Since multiple people will be using the same IP when using a VPN. If one person is a bad actor and causes the IP to be blacklisted, it will affect you too.
Uranibab said.
Try turning off your VPN.
Sounds like something a bot would say
Cloudflare is a protection racket. They cover so many websites because it’s easier to pay the mafia.
Im not a cloudflare dick rider, so if you have a suggestion for a better service with commensurate features, im all ears.
Well it cant be that good becauase it thinks im a bot.
Anubis works pretty well for me so far in blocking clankers.

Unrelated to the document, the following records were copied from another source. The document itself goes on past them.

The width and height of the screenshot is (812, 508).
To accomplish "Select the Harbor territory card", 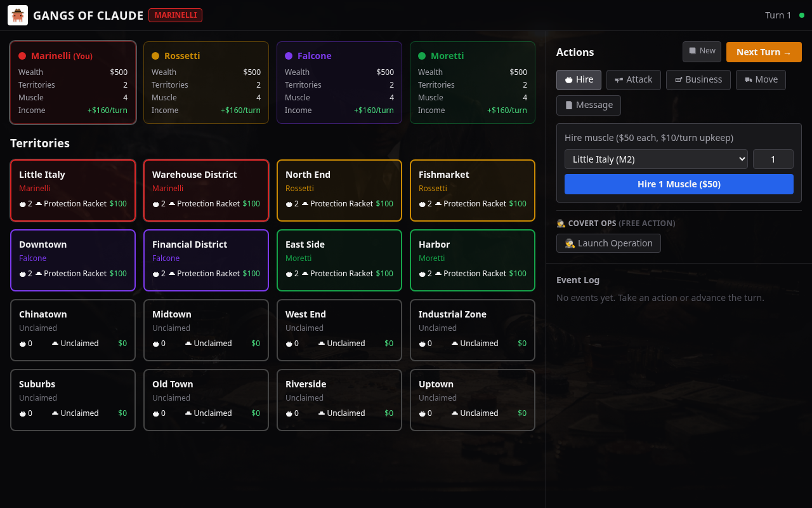I will (x=473, y=260).
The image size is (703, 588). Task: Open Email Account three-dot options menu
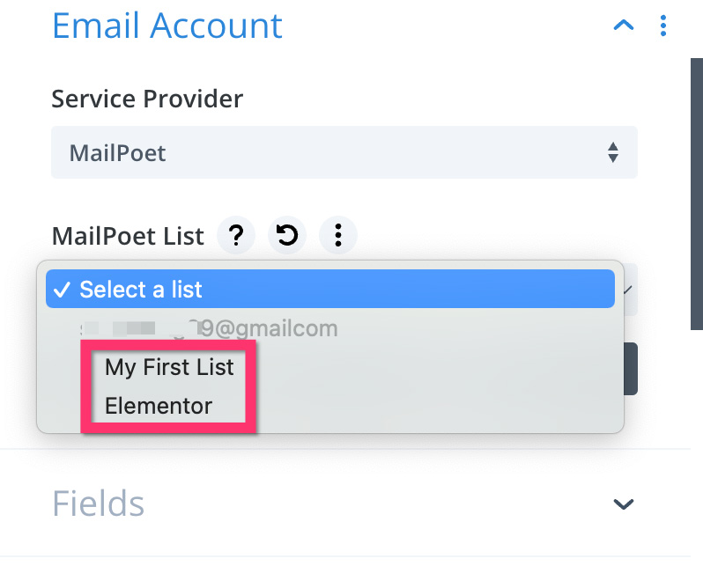pos(663,26)
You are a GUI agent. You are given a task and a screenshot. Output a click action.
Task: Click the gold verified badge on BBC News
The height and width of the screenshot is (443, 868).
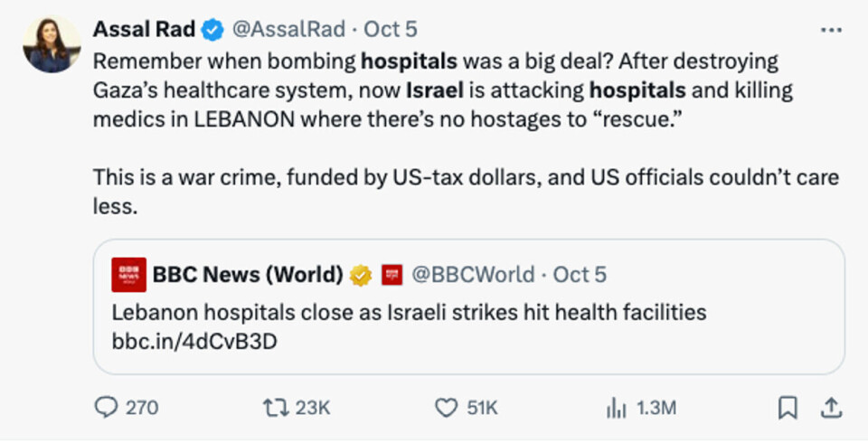(362, 275)
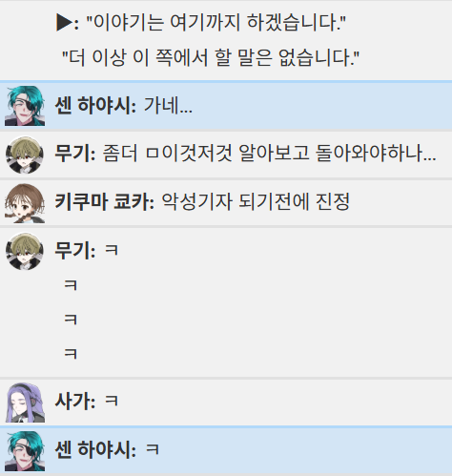The height and width of the screenshot is (476, 452).
Task: Click the sender name "사가"
Action: coord(75,402)
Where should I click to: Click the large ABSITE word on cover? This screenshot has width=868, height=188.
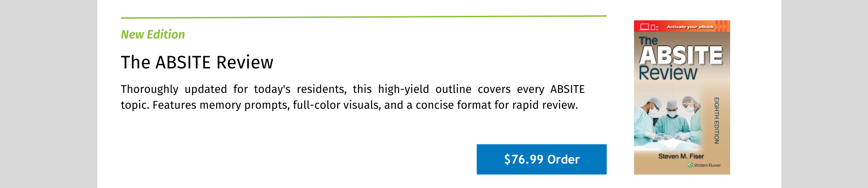click(681, 56)
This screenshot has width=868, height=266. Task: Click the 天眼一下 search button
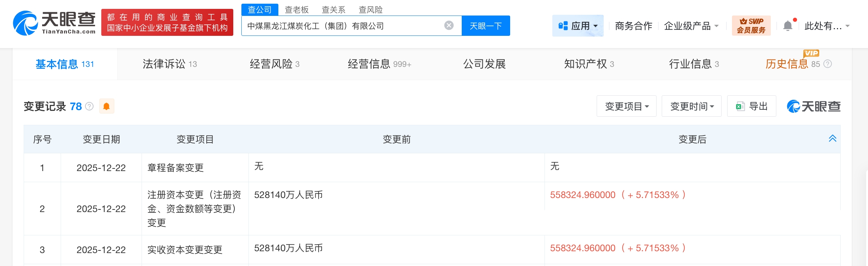click(x=486, y=26)
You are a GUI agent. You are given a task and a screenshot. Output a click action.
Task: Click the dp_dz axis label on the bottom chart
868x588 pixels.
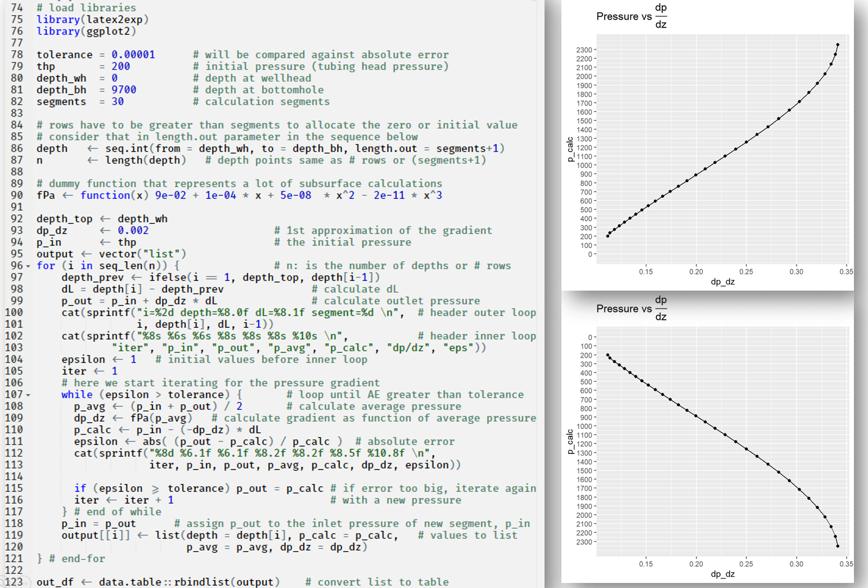pos(722,574)
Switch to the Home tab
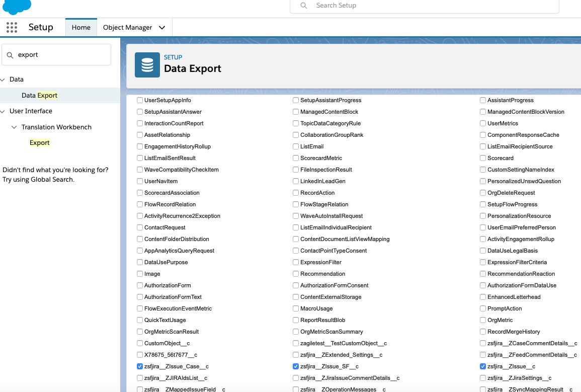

It seems Anubis’github issues shows many false positives with smartphone browsers. Depending on OP’s target audience it’s worth to hunt for FP
I just wish i could read it, it seems to block based on my IP which isn’t really a good way to identify bots.
Here is a mirror git.qiuwen.net.cn/Mirror/anubis handle with care
Thanks but i meant the site in the original post cheapskatesguide.org/…/debian-netinstall-waf.html
It says
Your IP address has been blocked. This MAY be because you have made yourself look like a robot by using an unknown VPN or Tor exit node.
Blocking tor is pretty bold, that network is too slow to use for anything but straight up privacy.
How ironic
I guess you will have to resort to online translators or actual web proxies to read these pages 🙄
I just used a bot to read it: web.archive.org/web/…/debian-netinstall-waf.html
Here you go: web.archive.org/web/…/debian-netinstall-waf.html
They seem to block archive.today but not archive.org.
Oh interesting! Thank you.
And then you have to fill a block list with something like github.com/…/nginx-ultimate-bad-bot-blocker
Why not just use a network level firewall like pfsense?
Opnsense > pfsense
The fact that I have to go through a fucking purchase page, even though pfsense is free (for now), is sketch as hell. First step in their inevitable enshittification.
Opnsense is funded by European non-profits, and is has a better UI
Not to mention they tried running a disinformation campaign against OPNsense for a few years, which was resolved in court.
Also they implemented a WireGuard module that after a review upstream on FreeBSD was found to be completely hocus.
Should we just move everything to tor and start the Internet over again?
Wait till you hear about betanet
Isn’t that the new freenet ?
No that’s alphanet
Damn it, with their confusing naming !
surely you mean Pipernet
I was interested until I saw the crypto stakes to vote on changes baked in.
*i2p
look if i can’t browse from my fridge i don’t want to know about it
Not sure about Tor but your fridge definitely supports mesh networks whether it wants to or not.
Aka “how to harm marginalized folks” and prevent them from accessing your content too
403 error. Congrats, you built a broken system of false-positives.